Please write out every one of the rows below word for word, omitting the pictures.

┌────────

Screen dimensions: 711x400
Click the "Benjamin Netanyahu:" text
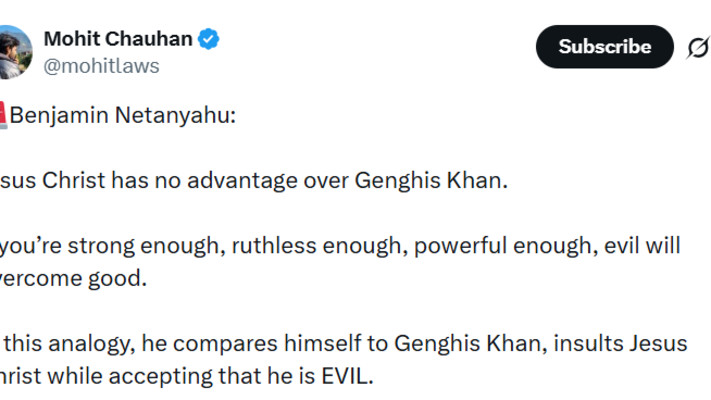pyautogui.click(x=123, y=115)
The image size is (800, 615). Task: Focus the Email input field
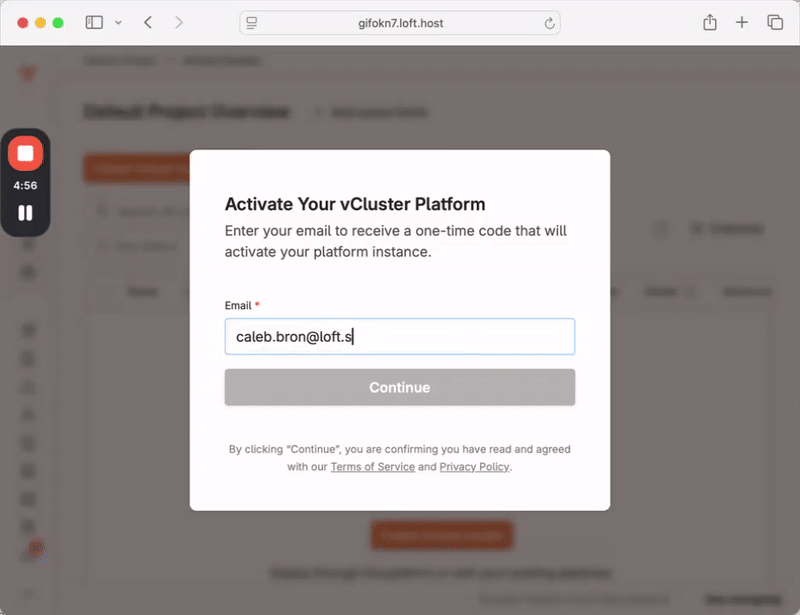pos(399,337)
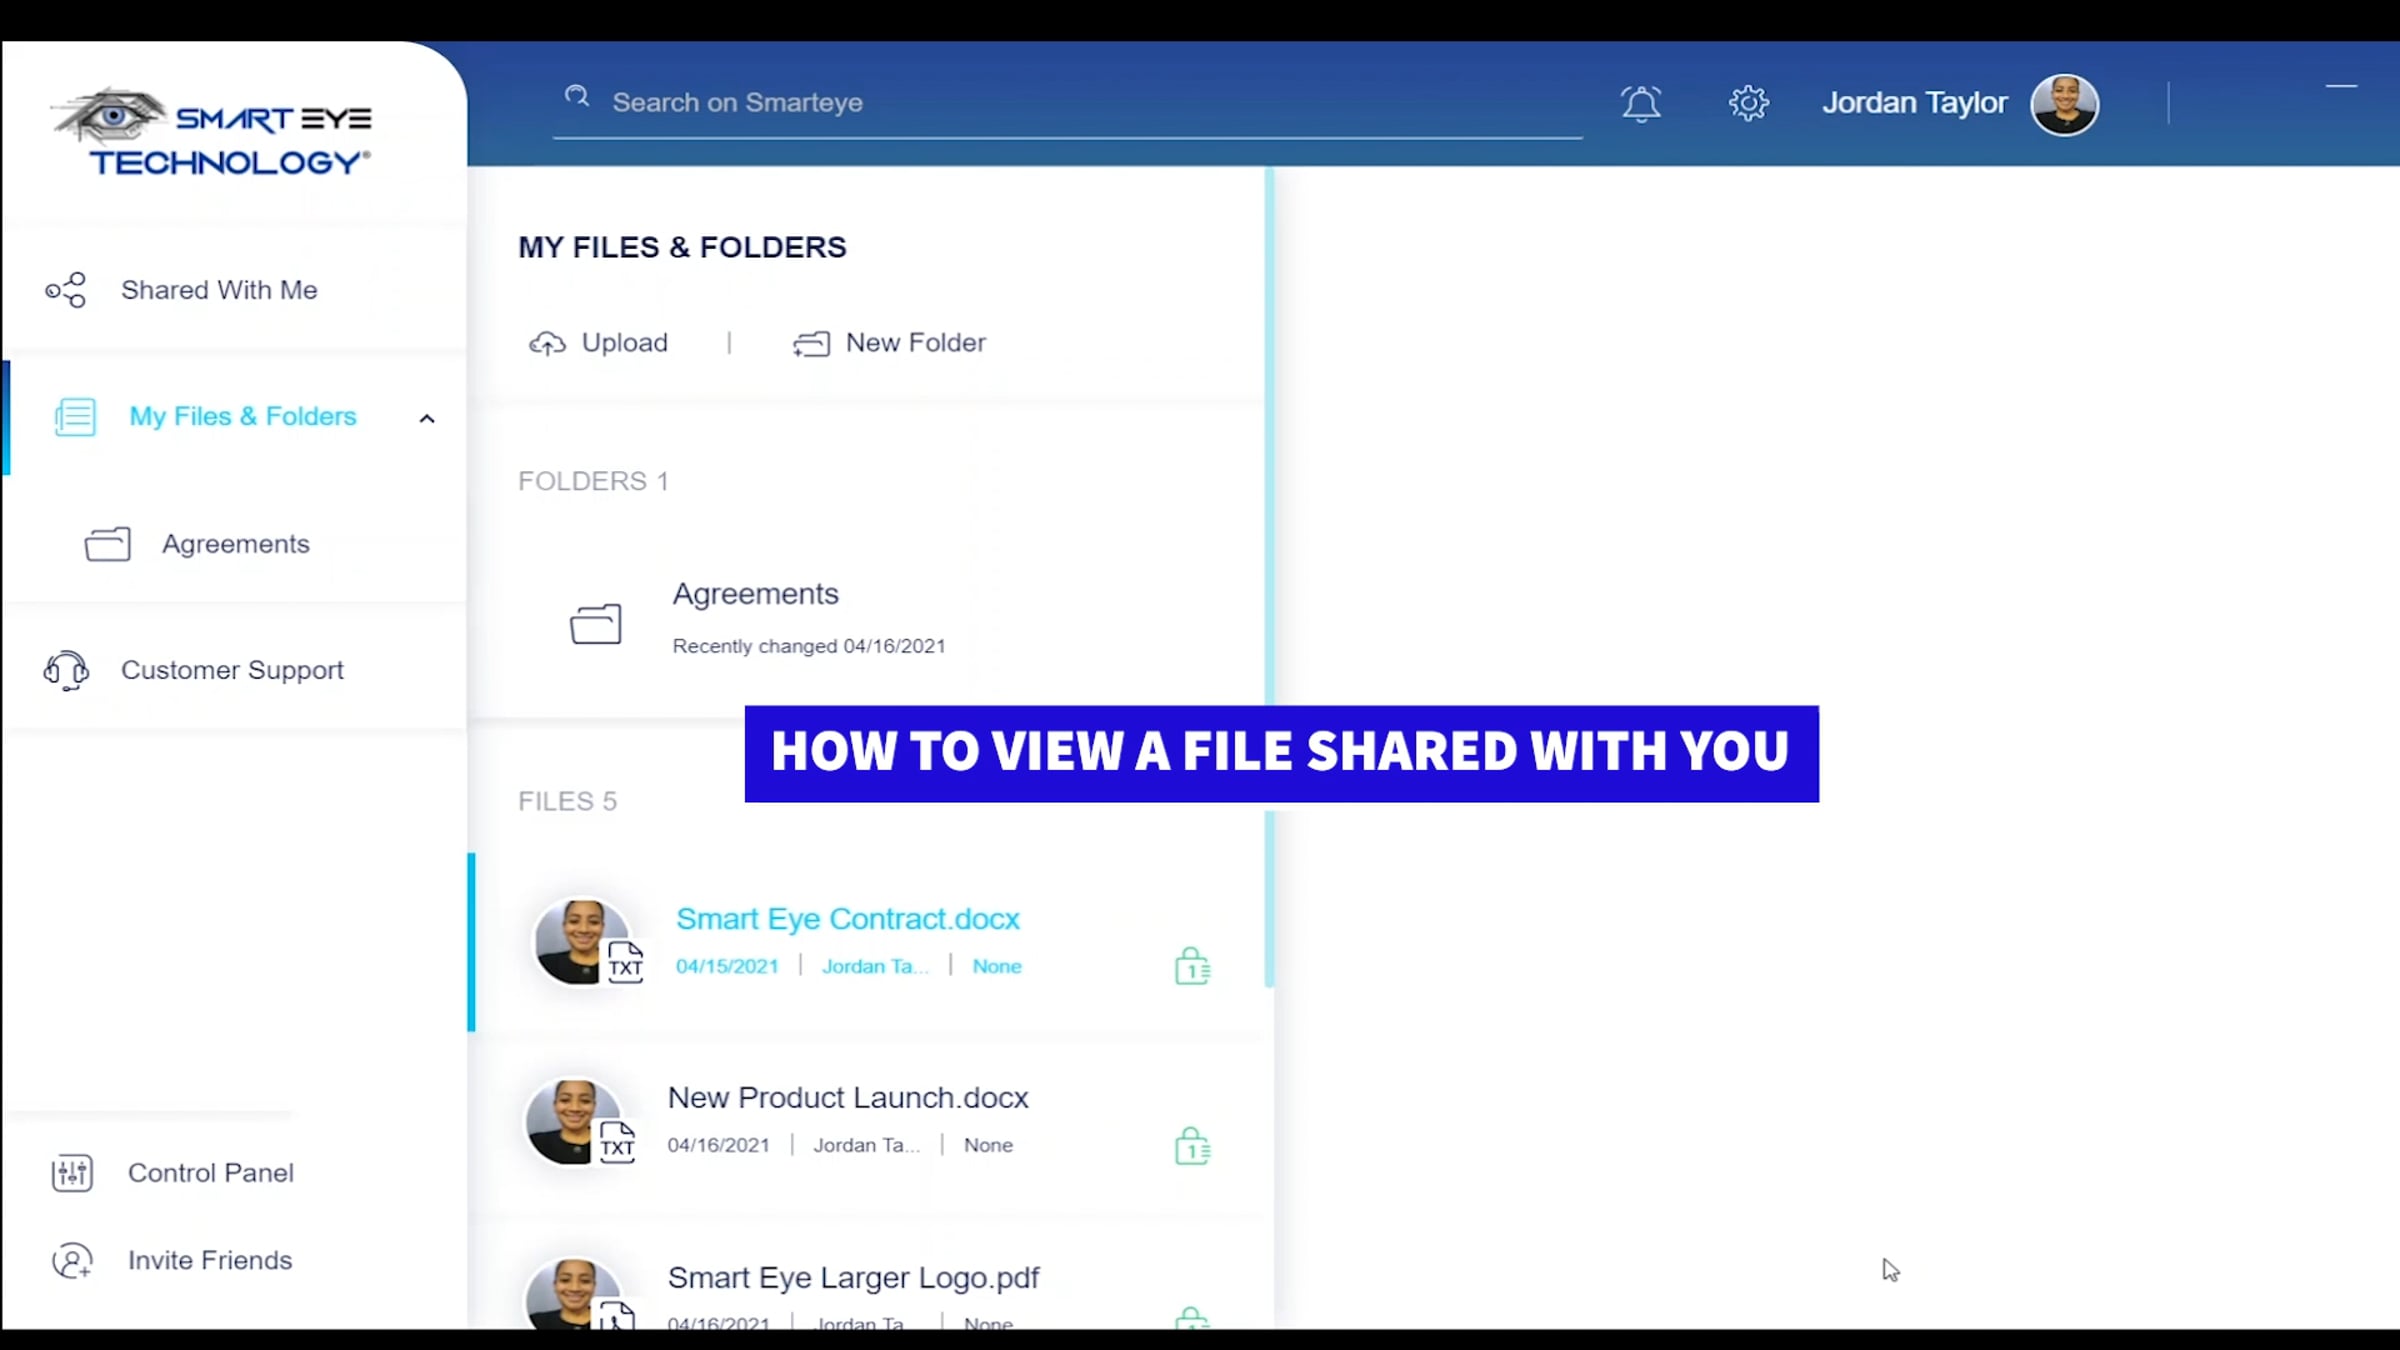Open My Files & Folders menu item
This screenshot has height=1350, width=2400.
(242, 417)
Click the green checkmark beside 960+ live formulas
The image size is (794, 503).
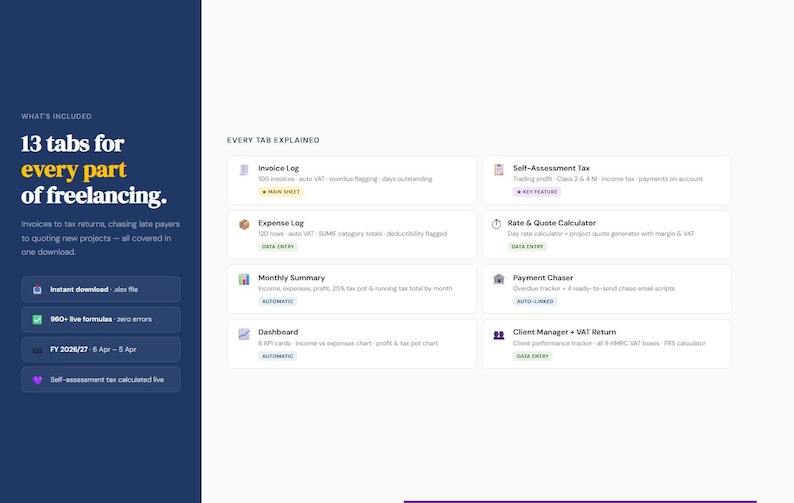[x=37, y=320]
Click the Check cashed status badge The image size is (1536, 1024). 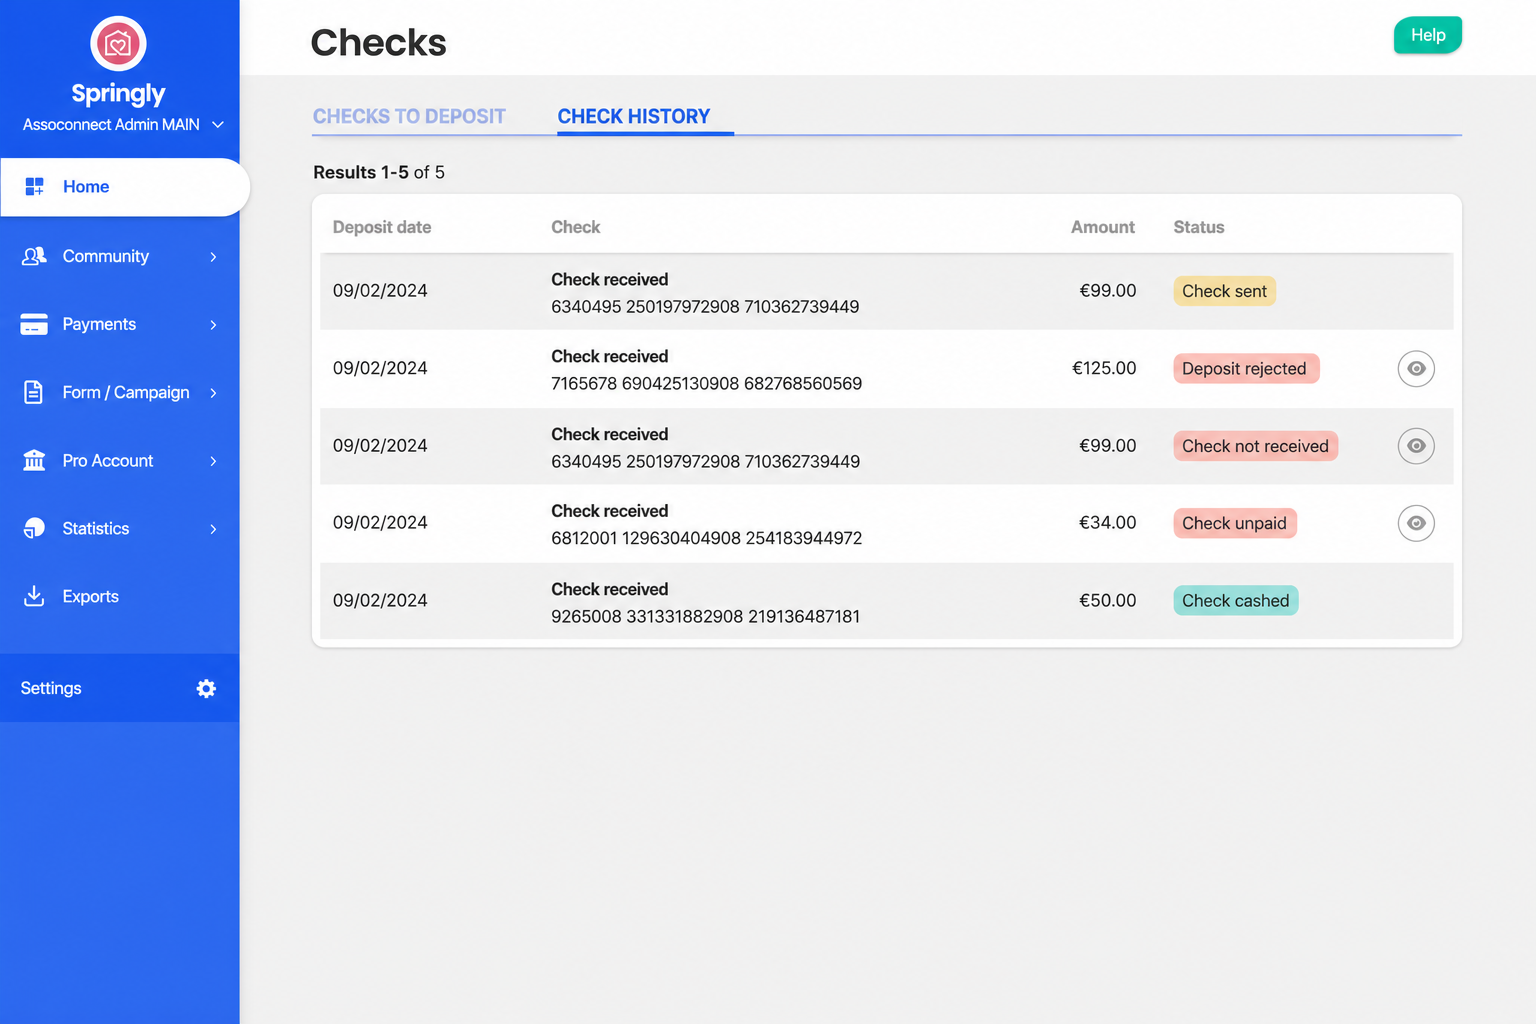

└────────

## [Task result]
Screen dimensions: 711x400
Click the "Benjamin Netanyahu:" text
pyautogui.click(x=123, y=115)
The image size is (800, 615). Task: Focus the Email input field
pos(399,337)
Open My Files & Folders menu item
This screenshot has height=1350, width=2400.
(242, 417)
Click the green checkmark beside 960+ live formulas
The image size is (794, 503).
[x=37, y=320]
Click the Check cashed status badge The image size is (1536, 1024). 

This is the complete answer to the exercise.